▶ _What to produce_
Retype the entries below without any change.

####

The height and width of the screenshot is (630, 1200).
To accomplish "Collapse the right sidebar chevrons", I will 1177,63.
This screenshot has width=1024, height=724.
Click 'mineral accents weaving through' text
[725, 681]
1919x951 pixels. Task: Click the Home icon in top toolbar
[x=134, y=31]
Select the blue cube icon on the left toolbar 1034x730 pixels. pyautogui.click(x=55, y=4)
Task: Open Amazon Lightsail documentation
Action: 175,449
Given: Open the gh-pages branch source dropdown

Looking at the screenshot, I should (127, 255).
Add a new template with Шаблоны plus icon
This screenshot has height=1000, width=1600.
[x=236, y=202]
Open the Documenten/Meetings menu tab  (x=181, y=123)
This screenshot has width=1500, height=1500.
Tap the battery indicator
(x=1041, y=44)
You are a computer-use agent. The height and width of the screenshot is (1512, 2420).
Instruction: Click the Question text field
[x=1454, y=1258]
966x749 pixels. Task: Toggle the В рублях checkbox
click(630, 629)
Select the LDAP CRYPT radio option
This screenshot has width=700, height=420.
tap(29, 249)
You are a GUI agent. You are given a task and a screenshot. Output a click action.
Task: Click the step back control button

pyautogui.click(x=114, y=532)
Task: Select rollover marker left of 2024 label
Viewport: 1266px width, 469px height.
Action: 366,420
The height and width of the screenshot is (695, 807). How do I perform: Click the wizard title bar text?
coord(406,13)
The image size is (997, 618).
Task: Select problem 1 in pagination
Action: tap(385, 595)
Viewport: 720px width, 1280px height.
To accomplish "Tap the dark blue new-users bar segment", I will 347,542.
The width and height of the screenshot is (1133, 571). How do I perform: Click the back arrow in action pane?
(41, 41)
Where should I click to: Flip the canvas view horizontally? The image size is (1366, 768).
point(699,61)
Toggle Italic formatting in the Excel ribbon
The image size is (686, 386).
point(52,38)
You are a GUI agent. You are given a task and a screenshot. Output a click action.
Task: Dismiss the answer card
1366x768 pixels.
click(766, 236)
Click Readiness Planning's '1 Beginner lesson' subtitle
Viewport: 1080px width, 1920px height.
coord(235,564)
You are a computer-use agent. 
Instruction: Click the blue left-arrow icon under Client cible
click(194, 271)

####

▶ _The completed task_
The height and width of the screenshot is (630, 1200).
To accomplish "Collapse the right sidebar chevrons", I will 1177,63.
This screenshot has width=1024, height=724.
Click 'mineral accents weaving through' text
[725, 681]
1919x951 pixels. Task: Click the Home icon in top toolbar
[x=134, y=31]
Select the blue cube icon on the left toolbar 1034x730 pixels. pyautogui.click(x=55, y=4)
Task: Open Amazon Lightsail documentation
Action: 175,449
Given: Open the gh-pages branch source dropdown

Looking at the screenshot, I should (127, 255).
Add a new template with Шаблоны plus icon
This screenshot has height=1000, width=1600.
[x=236, y=202]
Open the Documenten/Meetings menu tab  (x=181, y=123)
This screenshot has width=1500, height=1500.
Tap the battery indicator
(x=1041, y=44)
You are a computer-use agent. The height and width of the screenshot is (1512, 2420).
Instruction: Click the Question text field
[x=1454, y=1258]
966x749 pixels. Task: Toggle the В рублях checkbox
click(630, 629)
Select the LDAP CRYPT radio option
This screenshot has width=700, height=420.
tap(29, 249)
You are a GUI agent. You are given a task and a screenshot. Output a click action.
Task: Click the step back control button

pyautogui.click(x=114, y=532)
Task: Select rollover marker left of 2024 label
Viewport: 1266px width, 469px height.
Action: 366,420
The height and width of the screenshot is (695, 807). How do I perform: Click the wizard title bar text?
coord(406,13)
The image size is (997, 618).
Task: Select problem 1 in pagination
Action: tap(385, 595)
Viewport: 720px width, 1280px height.
To accomplish "Tap the dark blue new-users bar segment", I will 347,542.
The width and height of the screenshot is (1133, 571). How do I perform: Click the back arrow in action pane?
(41, 41)
Where should I click to: Flip the canvas view horizontally? The image size is (1366, 768).
point(699,61)
Toggle Italic formatting in the Excel ribbon
The image size is (686, 386).
point(52,38)
You are a GUI agent. You are given a task and a screenshot. Output a click action.
Task: Dismiss the answer card
1366x768 pixels.
click(766, 236)
Click Readiness Planning's '1 Beginner lesson' subtitle
Viewport: 1080px width, 1920px height.
coord(235,564)
You are a computer-use agent. 
Instruction: Click the blue left-arrow icon under Client cible
click(194, 271)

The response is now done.